One signal difference between the Jewish and the Armenian cases, however, is that the Armenians had a comparatively recent history of sovereignty, and strong hopes for regaining an independent Armenian state. Many Armenians lived across the border in Russia, the Christian power that was historically the greatest foe of the Ottoman Empire. When the First World War broke out, the Russian Armenians and some Turkish Armenian rebels took up arms against Turkey. This offered the pretext for the Ottoman government to undertake a “final solution” to the Armenian problem, by annihilating the entire population, men, women, and children. (And it was a pretext: as Balakian notes, the vast majority of Turkish Armenians were totally uninvolved in the war.)

Balakian writes that he was already worried about the intentions of the Turks before the war started, and tried to alert his superiors in the Church. But “no one gave any credence to the possibility of such a huge political plan, because in human history from prehistoric times, there had never been a forced displacement of an entire nationality. But as we will unfortunately see, that which had seemed impossible to everyone at that time, and even became a subject of derision, became possible during the world war, as did a litany of other tragic and criminal events.” Like Hitler during the Second World War, the Turkish government used the First World War to cover and justify a scale of killing that was unimaginable in ordinary times.
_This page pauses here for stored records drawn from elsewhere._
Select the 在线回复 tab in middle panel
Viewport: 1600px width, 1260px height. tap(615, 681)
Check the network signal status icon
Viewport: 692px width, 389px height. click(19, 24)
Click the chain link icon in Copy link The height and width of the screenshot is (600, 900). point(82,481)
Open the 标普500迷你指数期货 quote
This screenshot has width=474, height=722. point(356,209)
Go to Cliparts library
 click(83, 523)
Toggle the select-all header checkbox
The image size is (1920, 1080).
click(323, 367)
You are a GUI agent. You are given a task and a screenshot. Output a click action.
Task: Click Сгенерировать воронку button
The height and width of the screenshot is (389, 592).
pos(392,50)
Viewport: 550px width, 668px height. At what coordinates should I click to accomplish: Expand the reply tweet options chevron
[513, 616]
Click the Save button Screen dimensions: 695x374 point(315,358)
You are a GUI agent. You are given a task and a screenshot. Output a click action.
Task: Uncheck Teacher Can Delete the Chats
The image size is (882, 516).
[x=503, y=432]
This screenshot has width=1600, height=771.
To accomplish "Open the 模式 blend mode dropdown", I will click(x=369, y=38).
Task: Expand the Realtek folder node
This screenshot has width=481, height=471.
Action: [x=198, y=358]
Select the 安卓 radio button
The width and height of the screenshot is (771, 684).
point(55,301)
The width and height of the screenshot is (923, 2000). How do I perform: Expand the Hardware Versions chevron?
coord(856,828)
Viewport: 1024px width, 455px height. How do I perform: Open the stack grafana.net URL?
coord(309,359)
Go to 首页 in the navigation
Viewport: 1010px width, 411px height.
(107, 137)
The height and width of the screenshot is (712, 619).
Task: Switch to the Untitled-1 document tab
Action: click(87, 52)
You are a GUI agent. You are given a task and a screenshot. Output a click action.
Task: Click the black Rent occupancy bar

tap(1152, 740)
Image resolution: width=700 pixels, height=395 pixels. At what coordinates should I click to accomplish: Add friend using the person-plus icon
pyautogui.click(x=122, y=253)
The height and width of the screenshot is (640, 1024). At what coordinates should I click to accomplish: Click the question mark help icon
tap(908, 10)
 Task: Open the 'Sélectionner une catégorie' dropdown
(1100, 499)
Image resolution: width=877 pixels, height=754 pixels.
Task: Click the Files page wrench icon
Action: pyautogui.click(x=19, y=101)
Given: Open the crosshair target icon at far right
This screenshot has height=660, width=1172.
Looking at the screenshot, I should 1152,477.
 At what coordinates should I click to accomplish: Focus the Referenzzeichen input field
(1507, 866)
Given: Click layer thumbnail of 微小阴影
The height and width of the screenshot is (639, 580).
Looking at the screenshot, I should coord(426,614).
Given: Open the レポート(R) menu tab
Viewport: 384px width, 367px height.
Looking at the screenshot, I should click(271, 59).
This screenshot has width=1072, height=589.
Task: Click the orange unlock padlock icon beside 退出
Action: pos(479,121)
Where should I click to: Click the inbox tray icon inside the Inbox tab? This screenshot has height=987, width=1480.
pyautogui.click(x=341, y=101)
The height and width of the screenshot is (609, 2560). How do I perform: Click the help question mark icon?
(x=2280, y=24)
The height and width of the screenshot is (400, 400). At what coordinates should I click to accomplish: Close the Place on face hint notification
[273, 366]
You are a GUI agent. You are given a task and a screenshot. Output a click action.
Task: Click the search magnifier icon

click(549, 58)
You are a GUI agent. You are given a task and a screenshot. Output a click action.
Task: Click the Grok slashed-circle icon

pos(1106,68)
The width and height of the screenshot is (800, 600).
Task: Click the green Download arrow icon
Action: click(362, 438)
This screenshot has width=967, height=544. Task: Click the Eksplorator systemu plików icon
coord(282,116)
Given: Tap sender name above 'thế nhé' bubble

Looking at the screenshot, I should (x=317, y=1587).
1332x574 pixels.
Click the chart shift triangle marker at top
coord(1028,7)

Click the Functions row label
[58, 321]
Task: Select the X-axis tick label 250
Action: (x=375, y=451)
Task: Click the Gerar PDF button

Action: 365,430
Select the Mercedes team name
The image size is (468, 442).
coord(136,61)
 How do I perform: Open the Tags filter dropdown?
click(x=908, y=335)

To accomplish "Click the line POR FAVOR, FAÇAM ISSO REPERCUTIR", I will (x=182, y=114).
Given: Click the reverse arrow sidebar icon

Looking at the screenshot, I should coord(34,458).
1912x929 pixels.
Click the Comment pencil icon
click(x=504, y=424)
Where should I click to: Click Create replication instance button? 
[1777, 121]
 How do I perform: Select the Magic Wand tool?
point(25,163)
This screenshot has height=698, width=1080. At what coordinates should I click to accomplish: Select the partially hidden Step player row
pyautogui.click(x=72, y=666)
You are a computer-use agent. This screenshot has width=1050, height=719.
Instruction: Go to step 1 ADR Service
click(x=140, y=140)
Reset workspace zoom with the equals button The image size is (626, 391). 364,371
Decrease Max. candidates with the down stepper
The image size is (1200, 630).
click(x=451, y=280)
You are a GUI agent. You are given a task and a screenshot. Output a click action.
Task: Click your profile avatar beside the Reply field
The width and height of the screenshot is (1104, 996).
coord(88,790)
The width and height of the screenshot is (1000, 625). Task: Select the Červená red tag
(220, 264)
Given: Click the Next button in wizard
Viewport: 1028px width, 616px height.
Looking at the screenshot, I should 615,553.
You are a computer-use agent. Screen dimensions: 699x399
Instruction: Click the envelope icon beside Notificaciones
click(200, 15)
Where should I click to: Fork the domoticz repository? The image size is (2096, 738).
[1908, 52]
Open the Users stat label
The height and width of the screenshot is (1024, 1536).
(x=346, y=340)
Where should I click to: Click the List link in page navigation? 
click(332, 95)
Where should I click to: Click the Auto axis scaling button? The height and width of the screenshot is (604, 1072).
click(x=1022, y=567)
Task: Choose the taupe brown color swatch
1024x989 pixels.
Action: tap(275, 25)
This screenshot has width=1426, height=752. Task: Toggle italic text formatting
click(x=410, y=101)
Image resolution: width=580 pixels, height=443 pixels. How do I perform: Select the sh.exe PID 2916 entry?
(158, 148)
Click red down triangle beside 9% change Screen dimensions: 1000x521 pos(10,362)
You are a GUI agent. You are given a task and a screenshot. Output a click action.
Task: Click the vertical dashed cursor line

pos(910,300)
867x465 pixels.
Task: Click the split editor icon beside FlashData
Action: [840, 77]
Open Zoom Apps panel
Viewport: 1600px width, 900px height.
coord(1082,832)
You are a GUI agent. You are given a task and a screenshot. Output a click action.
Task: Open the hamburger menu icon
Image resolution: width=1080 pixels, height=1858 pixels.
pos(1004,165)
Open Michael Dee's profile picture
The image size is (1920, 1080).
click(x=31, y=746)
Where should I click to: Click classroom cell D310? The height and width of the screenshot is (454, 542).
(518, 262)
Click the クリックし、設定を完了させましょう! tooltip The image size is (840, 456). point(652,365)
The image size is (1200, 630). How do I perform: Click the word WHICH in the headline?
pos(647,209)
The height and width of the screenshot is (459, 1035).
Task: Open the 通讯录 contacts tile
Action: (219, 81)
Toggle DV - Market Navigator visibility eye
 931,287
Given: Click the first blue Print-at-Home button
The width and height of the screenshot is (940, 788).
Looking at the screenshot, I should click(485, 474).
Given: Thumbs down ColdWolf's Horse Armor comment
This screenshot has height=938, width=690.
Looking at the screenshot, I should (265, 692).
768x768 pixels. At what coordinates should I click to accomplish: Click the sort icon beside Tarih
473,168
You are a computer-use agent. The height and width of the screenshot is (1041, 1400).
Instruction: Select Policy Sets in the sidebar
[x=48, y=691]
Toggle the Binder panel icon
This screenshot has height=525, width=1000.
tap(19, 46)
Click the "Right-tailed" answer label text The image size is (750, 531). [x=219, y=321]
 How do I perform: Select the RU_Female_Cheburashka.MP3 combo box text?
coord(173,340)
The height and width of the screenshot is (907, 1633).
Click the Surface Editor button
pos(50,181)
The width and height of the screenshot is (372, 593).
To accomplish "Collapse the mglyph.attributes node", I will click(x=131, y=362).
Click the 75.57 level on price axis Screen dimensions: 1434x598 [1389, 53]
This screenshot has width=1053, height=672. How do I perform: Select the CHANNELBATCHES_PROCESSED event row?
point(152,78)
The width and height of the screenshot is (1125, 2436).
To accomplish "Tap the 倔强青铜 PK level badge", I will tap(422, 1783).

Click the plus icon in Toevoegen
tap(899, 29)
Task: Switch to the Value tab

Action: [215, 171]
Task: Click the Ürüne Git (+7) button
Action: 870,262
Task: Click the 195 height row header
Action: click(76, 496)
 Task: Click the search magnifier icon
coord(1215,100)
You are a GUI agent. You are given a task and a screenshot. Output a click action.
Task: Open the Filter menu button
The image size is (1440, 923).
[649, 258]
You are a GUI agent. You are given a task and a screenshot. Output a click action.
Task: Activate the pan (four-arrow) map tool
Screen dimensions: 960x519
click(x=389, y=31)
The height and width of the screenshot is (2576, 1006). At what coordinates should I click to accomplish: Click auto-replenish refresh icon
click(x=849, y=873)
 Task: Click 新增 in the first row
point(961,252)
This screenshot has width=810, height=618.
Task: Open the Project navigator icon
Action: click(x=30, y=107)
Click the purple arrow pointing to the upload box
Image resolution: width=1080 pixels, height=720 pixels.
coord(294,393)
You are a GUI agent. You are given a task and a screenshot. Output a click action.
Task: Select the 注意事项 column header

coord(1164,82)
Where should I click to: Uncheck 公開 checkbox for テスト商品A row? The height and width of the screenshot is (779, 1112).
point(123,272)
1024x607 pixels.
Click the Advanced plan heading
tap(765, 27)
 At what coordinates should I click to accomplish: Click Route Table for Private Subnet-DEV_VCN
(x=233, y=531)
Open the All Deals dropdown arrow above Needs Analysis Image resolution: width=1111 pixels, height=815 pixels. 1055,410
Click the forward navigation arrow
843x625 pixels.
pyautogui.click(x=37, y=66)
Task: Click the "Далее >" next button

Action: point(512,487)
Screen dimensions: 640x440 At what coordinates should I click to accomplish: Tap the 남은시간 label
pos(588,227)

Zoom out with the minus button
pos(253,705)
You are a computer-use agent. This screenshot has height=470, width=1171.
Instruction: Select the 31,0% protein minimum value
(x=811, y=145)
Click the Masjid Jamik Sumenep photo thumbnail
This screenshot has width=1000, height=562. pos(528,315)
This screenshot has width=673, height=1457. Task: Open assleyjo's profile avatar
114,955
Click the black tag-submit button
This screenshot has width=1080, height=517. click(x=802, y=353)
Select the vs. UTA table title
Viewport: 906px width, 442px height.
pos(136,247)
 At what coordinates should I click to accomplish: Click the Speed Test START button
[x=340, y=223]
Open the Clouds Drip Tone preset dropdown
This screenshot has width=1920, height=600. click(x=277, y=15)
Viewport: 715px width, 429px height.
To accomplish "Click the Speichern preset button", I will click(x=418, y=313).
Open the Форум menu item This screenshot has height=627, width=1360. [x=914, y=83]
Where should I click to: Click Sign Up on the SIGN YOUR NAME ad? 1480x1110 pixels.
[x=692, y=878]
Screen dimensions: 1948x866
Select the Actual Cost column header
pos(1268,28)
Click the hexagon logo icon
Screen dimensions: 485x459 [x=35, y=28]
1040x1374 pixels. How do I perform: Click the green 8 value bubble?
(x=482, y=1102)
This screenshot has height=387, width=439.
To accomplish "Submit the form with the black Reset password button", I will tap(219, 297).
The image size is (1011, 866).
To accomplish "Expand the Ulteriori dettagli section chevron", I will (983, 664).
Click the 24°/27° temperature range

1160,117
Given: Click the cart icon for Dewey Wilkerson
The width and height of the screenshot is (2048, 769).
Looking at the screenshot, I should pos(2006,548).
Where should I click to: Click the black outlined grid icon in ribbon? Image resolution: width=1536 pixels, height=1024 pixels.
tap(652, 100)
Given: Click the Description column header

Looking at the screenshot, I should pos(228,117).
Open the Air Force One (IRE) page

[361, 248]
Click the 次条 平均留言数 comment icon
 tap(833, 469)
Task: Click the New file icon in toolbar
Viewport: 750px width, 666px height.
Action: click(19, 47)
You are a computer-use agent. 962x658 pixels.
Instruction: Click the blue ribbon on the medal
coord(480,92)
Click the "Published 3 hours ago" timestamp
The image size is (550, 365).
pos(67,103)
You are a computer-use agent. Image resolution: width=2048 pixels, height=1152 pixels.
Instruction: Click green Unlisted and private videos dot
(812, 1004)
Readers familiar with the literature of the Holocaust will read Armenian Golgotha with a combination of recognition and estrangement. Many of the events Balakian writes about could be taking place in Poland or the Ukraine 20 years later. Again and again, we hear about how Turkish policemen would tell the residents of a village to assemble for a long journey, herd people into carriages, then drive them to a remote spot, where they would be murdered and their possessions divided up among the murderers. Armenians were told that they were simply being relocated to the Syrian desert province of Der Zor, just as Jews were told that they were being resettled in the East; the name of Der Zor takes on, in Balakian’s account, the same aura of nightmare and death that “the East” did for Jewish victims. Balakian even wonders, as have some Jewish observers of the Holocaust, why more of the victims did not fight back. “They had the psychology of a herd of dumb sheep, going to their death without complaint,” he complains about one group of deportees who failed to seize the chance to flee.

Yet as the title of Armenian Golgotha suggests, Balakian’s story has a unique religious and political context. Victims of the Holocaust were often brought to question the existence of God, and even the possibility of meaning and order in the universe. Primo Levi famously wrote about Auschwitz as a place where “there is no why.” But Balakian viewed even the worst trials of his people as a prelude to the rebirth of an independent Armenia--a crucifixion that would be followed by resurrection. In one astonishing passage, he remembers how he and some fellow Armenians, meeting secretly during the war, “got so excited that we started to draw the borders of tomorrow’s liberated Armenia on a map ... and calculate the number of surviving Armenians.” This national faith went hand in hand with Balakian’s unbroken Christian faith: “But no matter, for hadn’t Christ suffered? Hadn’t he been tortured? Wasn’t he betrayed because he preached justice in this world, while perhaps justice could only be celestial and eternal, not worldly?”

Moments like these make clear that even genocide did not destroy Balakian’s faith or his belief in his nation’s future. He was, after all, a senior clergyman in the Armenian Church, and throughout his wanderings, he was treated by other Armenians as a leader. He writes movingly of the burdens of that role--having to remain rational and inspirational when he, too, was hungry and afraid. Yet without his sense of vocation, Balakian would doubtless never have survived to write this terrible, necessary book. “Like many who were going to die,” he recalls about one man he encountered, “the late Hamamjian often asked me to chronicle this tragic story of the Armenian Golgotha. And with this account, I think I have executed the will of those who are no more.”